特別収容プロトコル: SCP-5032の全ての構成要素は温度・湿度を調節した保管容器に収容されます。SCP-5032に内蔵されている電子部品の損傷を防ぐため、SCP-5032を容器から取り出す際は静電気防止帯やその他の接地器具を装着する必要があります。

説明: SCP-5032は開発中止になった“アタリ・パンサー”ゲームコンソールと、その周辺機器及びゲームライブラリに関わる一連の異常存在の総称です。

SCP-5032-1はアタリ・パンサーの開発キットであり、改造されたアタリ・パンサーのコンソールと、後にアタリ・ジャガーに用いられるアルパイン開発ボードの初期型で構成されています。開発ボードはコンソールのROMに接続しなければ機能しないため、SCP-5032-1の部品2つは分離すると機能性を持ちません。

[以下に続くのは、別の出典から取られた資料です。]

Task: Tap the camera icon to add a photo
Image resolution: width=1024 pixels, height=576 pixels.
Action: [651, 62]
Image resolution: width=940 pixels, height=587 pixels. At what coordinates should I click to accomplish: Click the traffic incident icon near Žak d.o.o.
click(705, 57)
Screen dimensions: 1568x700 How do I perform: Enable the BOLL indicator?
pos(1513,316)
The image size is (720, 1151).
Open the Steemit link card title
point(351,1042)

SCP-5032-1はアタリ・パンサーとの互換性があるコードの作成、コンパイル、実行を可能にします。明確に異常な技術部品は存在しませんが、“パンサー”コンソールのプロセッサチップとモトローラ68000マイクロプロセッサには、マヤ文明のドレスデン絵文書に見られるシンボルが刻印されています — これらはそれぞれ、“大地の火と戦のジャガー神「夜の太陽」”1と“神L”2に対応します。また、“オーチス”サウンドプロセッサにも32というマヤ文明数字が刻印されています。これらの改造が、SCP-5032-1が異常なプログラムを安全に実行できる理由だと推測されています。

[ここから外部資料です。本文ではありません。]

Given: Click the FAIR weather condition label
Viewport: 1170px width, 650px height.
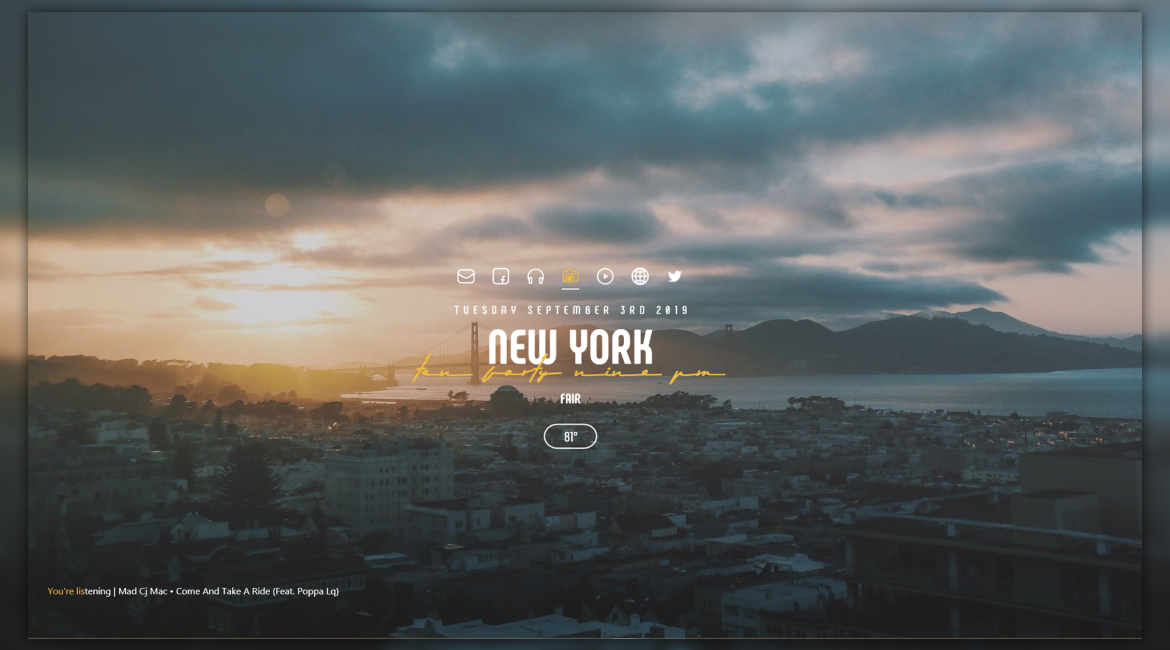Looking at the screenshot, I should [x=570, y=399].
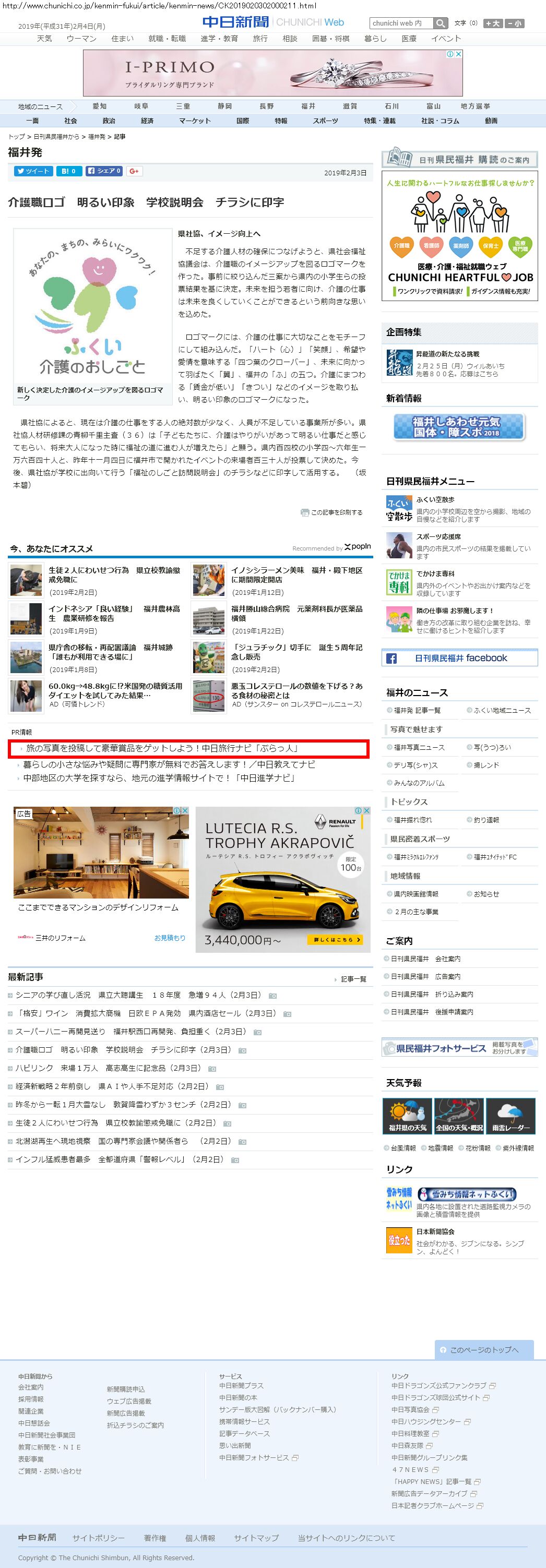Click the Hatena B! bookmark button
Screen dimensions: 546x1568
69,171
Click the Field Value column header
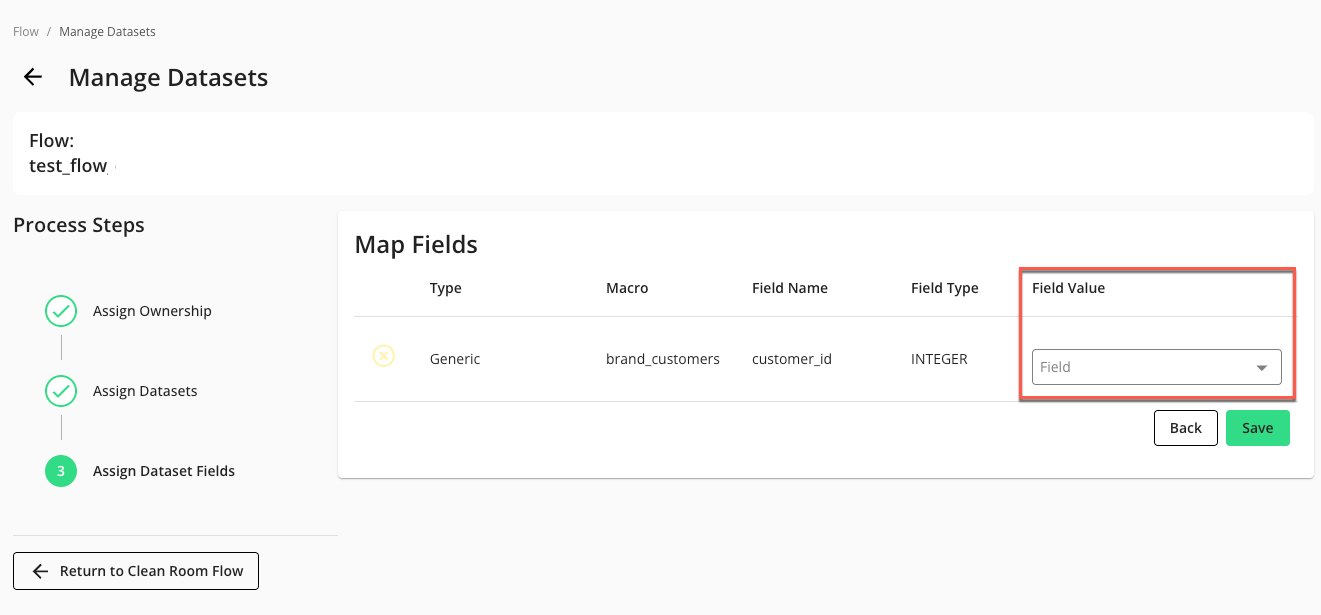 click(1069, 288)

SCP-5032-1には“アンテロープ・デモ”、“優先テスト#1”3、“プロセッサ”という3種類のデモがハードコーディングされています。“プロセッサ”デモは表向き、アタリ・パンサーの着色・音声レンダリング機能のデモンストレーションを目的としており、実行すると不均一な音響のサウンドスケープを伴うサイケデリックな色と画像の風景を表示します。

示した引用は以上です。